Wherever a line of the records contains "aquí", copy that line.

<<<<

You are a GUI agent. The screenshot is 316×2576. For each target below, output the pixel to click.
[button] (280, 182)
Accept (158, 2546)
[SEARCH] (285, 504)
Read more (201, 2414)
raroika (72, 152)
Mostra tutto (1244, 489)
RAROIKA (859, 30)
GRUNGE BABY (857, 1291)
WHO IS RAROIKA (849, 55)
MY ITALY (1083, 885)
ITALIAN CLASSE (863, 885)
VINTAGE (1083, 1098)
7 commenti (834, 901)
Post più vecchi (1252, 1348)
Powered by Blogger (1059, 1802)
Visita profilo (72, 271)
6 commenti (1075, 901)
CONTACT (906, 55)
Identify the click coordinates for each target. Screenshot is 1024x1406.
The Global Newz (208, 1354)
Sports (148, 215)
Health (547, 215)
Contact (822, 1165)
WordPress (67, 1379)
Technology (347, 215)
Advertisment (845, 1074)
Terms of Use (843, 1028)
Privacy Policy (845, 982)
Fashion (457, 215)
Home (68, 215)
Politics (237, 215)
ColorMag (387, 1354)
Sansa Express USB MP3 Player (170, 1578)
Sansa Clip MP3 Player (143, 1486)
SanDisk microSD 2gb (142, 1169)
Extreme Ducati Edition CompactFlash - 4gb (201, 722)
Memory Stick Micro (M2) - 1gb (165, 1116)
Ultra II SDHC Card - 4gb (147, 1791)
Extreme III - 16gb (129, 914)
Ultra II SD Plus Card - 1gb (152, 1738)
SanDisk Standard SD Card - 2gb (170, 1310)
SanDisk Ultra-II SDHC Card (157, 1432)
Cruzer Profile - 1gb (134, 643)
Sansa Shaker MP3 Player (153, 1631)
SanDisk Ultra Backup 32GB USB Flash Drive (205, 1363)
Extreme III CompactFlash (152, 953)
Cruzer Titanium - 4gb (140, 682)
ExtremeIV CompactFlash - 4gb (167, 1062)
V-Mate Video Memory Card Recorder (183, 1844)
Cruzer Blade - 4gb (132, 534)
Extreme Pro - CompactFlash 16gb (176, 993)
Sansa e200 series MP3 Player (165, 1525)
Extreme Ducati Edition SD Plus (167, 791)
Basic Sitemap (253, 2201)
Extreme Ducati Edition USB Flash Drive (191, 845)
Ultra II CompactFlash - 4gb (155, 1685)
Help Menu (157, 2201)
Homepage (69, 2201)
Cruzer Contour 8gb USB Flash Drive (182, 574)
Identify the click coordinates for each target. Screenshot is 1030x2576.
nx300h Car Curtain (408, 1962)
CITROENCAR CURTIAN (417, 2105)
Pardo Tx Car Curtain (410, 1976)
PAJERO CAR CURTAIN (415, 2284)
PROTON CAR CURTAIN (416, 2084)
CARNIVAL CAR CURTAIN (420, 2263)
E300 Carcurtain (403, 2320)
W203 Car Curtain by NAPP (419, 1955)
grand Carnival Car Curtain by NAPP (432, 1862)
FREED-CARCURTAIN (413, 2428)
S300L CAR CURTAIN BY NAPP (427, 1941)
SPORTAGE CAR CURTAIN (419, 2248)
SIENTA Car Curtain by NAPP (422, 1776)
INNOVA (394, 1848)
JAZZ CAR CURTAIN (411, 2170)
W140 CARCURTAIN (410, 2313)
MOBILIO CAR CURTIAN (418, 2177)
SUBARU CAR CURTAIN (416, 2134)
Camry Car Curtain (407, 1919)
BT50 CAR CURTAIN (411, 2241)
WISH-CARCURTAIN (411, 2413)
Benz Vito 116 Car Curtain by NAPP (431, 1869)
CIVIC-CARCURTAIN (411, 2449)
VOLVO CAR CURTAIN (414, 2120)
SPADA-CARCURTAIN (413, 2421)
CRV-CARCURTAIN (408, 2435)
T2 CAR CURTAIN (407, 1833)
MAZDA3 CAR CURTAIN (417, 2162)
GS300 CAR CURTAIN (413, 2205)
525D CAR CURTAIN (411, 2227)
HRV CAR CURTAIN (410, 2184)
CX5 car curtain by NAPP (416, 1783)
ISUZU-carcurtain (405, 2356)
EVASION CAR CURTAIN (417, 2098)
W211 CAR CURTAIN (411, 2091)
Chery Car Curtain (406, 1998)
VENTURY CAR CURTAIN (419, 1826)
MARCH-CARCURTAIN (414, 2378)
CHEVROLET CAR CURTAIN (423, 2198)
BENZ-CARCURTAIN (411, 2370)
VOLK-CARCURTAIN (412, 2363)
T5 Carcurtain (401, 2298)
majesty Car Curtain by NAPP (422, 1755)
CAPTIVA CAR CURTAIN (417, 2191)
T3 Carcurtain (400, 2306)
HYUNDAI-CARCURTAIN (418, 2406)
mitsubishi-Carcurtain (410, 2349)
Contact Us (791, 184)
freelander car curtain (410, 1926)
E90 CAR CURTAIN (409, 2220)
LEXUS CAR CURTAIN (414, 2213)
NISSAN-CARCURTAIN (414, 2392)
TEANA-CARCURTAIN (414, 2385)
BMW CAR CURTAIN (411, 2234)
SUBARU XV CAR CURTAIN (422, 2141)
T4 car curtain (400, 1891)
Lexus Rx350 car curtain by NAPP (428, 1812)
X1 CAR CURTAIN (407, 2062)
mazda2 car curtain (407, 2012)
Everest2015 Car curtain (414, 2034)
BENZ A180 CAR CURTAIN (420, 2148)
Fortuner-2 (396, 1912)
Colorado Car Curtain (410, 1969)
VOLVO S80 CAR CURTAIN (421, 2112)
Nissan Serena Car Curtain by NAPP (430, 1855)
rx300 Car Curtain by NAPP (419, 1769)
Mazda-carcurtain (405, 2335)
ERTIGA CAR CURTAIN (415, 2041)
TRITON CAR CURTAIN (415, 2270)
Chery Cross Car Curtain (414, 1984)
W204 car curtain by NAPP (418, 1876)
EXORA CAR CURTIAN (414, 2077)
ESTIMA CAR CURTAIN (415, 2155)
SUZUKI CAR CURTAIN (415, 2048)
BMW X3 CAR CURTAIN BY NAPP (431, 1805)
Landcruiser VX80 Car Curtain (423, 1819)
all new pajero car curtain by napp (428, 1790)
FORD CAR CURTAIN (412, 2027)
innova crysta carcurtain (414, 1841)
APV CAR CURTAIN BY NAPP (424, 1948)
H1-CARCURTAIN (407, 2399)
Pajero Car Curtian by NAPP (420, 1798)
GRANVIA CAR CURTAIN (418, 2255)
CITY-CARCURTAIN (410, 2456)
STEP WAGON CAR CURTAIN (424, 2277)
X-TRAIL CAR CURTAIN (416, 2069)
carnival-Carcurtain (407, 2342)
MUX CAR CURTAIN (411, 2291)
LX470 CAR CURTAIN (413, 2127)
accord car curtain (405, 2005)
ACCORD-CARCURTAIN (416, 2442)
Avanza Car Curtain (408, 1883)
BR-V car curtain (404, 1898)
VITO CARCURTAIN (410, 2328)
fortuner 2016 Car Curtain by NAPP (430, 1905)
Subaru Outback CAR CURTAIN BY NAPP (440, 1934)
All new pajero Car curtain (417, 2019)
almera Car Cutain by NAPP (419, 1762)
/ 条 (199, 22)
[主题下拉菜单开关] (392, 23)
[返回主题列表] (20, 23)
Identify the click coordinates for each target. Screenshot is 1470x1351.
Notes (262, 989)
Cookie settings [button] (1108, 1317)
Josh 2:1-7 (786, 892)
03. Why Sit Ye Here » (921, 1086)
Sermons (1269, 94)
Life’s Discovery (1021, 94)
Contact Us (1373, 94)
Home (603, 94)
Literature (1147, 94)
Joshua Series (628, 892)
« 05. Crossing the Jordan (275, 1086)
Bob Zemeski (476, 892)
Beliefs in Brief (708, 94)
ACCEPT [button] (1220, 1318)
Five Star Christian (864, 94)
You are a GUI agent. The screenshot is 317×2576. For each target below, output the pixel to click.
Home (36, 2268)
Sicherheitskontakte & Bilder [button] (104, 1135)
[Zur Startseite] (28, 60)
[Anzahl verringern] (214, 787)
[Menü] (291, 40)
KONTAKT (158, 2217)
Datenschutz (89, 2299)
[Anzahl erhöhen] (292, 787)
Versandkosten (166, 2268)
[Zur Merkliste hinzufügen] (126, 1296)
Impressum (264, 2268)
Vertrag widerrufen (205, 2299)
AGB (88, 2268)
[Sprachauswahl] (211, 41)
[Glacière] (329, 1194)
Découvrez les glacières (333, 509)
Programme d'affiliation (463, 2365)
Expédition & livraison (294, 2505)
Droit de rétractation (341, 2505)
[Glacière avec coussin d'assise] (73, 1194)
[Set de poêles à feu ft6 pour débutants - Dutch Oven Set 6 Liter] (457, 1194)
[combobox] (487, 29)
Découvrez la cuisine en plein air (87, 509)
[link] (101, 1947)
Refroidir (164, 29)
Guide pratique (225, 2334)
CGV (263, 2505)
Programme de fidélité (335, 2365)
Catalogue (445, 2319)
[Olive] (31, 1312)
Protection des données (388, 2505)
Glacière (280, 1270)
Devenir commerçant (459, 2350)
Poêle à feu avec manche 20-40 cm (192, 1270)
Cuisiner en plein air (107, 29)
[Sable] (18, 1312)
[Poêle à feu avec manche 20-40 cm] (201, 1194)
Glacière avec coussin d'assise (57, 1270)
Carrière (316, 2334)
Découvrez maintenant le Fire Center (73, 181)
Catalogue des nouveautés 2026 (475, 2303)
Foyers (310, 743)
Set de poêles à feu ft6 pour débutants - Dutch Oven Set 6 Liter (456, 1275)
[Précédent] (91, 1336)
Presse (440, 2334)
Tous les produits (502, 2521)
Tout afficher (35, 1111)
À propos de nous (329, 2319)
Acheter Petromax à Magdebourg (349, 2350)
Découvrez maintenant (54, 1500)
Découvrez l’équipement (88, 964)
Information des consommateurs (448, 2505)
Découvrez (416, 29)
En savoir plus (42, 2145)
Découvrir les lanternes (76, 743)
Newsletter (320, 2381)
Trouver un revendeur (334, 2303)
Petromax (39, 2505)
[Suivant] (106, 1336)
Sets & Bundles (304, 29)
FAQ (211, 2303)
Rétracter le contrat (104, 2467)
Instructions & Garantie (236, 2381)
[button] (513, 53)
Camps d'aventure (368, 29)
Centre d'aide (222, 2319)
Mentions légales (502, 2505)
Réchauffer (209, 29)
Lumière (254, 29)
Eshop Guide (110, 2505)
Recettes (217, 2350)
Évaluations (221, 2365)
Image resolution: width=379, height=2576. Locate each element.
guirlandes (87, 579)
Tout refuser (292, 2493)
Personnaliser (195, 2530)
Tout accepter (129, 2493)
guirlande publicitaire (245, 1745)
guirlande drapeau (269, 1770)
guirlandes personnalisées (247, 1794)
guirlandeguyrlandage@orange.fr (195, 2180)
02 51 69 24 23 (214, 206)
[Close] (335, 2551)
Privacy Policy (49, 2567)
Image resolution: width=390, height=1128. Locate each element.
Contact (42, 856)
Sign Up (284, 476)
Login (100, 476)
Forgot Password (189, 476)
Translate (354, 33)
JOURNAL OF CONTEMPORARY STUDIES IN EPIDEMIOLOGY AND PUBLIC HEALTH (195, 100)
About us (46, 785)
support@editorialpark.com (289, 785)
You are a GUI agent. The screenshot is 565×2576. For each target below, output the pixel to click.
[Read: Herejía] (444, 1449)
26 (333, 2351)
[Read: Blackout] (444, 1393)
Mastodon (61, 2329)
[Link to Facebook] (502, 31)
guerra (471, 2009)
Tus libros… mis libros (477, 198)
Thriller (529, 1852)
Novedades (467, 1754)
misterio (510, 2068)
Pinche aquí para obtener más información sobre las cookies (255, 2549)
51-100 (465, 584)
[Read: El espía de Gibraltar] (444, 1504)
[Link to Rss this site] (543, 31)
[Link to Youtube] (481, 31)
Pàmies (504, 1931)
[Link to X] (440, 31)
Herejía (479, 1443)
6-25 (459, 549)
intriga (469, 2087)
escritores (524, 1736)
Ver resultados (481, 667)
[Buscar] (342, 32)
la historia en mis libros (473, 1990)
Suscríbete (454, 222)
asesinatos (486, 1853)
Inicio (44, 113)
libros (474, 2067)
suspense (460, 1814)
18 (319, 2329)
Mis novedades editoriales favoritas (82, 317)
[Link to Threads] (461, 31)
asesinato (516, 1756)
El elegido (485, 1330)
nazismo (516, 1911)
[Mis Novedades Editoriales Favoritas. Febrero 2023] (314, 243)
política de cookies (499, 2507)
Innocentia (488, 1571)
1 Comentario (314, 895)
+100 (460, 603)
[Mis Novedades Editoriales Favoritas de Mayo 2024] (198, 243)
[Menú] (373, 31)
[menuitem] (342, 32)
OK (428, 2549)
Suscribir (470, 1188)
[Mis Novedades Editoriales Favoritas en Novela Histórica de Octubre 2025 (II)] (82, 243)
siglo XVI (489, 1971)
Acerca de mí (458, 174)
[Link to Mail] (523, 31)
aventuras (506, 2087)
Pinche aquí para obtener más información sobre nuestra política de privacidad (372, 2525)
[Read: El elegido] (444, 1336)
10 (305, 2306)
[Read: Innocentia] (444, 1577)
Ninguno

>>>>

◆ **Answer box**:
Pinche aquí para obtener más información sobre las cookies (255, 2549)
Pinche aquí para obtener más información sobre nuestra política de privacidad (372, 2525)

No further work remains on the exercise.